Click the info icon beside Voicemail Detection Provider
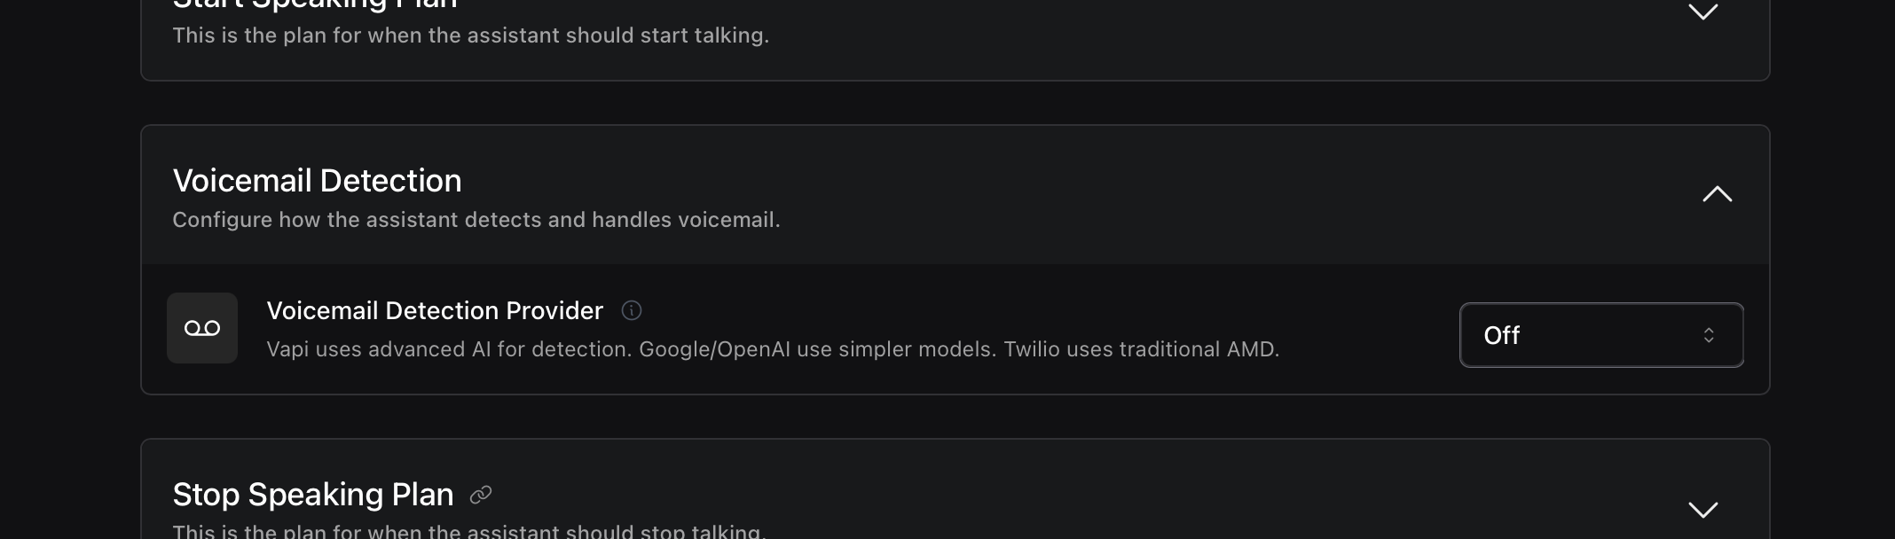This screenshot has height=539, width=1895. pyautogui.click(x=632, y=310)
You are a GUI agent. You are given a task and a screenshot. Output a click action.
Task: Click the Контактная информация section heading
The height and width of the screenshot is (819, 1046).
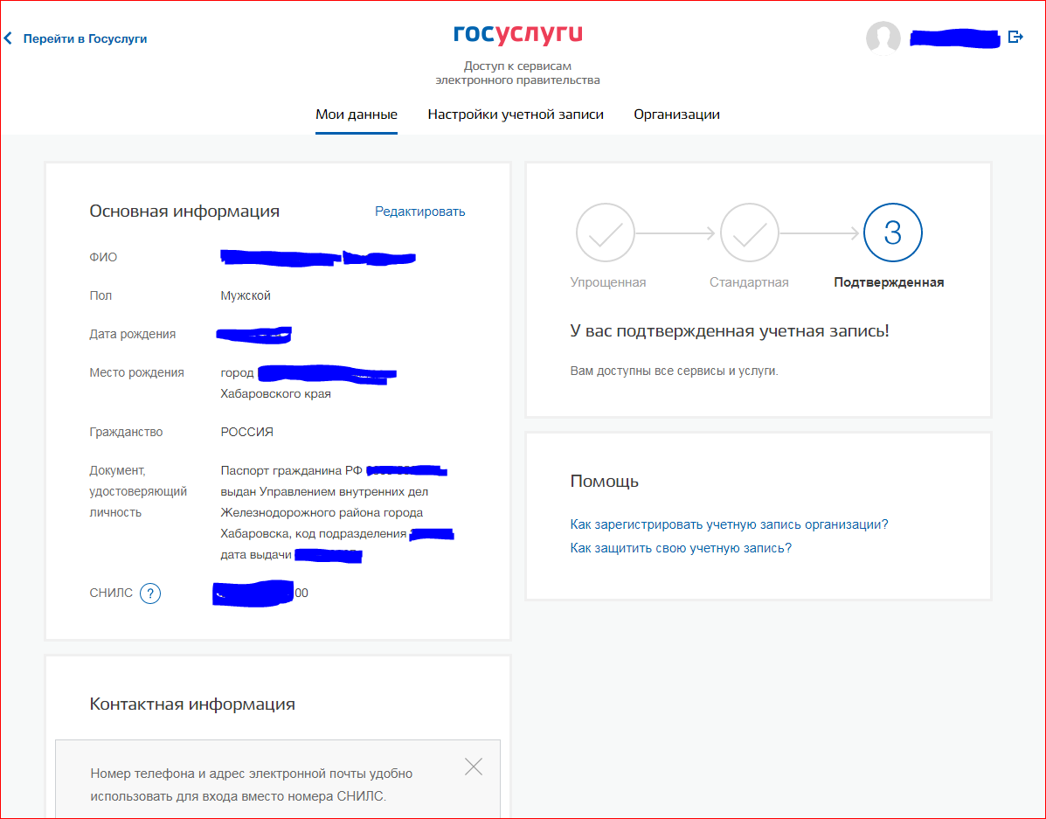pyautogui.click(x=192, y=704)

• Problem: Every record, word for word, should be given back without its pictures.

• Exercise response:
Click the info icon beside Voicemail Detection Provider
This screenshot has height=539, width=1895. pyautogui.click(x=632, y=310)
You are a GUI agent. You are given a task and a screenshot. Output a click action.
Task: Click the Контактная информация section heading
The height and width of the screenshot is (819, 1046).
pyautogui.click(x=192, y=704)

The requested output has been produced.